- [TASK TO COMPLETE]
Copy exactly the lines of the data below that run from the line holding "Click the 가격적정 badge of the 2,260 listing" through the line holding "Select Floppy drive A boot option", both ends included.

- [GIVEN RECORDS]

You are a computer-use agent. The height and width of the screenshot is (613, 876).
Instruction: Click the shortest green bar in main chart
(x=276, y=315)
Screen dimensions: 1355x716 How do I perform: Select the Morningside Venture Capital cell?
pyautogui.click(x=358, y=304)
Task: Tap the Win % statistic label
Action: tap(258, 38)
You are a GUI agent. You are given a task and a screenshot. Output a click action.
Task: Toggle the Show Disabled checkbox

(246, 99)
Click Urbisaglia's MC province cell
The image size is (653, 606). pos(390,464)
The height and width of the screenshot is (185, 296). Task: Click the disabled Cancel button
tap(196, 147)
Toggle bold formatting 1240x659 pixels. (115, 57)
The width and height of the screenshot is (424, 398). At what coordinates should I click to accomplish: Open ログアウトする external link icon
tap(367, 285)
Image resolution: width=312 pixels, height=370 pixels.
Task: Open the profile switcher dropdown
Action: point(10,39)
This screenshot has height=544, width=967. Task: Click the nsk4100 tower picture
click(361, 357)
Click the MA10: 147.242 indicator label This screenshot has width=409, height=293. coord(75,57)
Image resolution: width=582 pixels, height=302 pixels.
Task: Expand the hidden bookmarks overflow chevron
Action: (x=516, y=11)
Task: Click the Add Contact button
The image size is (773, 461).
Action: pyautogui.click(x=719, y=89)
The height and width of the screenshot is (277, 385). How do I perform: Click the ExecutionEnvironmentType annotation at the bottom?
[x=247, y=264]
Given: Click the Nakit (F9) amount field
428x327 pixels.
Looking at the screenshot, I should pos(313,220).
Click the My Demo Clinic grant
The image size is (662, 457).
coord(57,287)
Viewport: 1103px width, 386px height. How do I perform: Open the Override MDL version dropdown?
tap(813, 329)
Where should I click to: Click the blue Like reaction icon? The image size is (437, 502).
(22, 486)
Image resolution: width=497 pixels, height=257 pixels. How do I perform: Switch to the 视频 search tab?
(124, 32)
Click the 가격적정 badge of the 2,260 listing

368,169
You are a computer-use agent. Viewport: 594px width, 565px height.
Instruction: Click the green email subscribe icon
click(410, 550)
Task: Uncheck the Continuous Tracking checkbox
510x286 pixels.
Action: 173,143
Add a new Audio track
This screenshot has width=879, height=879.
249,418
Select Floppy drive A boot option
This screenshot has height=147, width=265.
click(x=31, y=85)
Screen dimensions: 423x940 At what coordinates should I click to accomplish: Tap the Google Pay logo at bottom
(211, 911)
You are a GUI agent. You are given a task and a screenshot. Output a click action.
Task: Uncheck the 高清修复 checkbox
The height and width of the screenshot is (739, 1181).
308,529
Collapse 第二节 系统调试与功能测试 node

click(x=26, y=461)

- [ANSWER FOR THE TASK]
Click the 가격적정 badge of the 2,260 listing

368,169
You are a computer-use agent. Viewport: 594px width, 565px height.
Instruction: Click the green email subscribe icon
click(410, 550)
Task: Uncheck the Continuous Tracking checkbox
510x286 pixels.
Action: 173,143
Add a new Audio track
This screenshot has width=879, height=879.
249,418
Select Floppy drive A boot option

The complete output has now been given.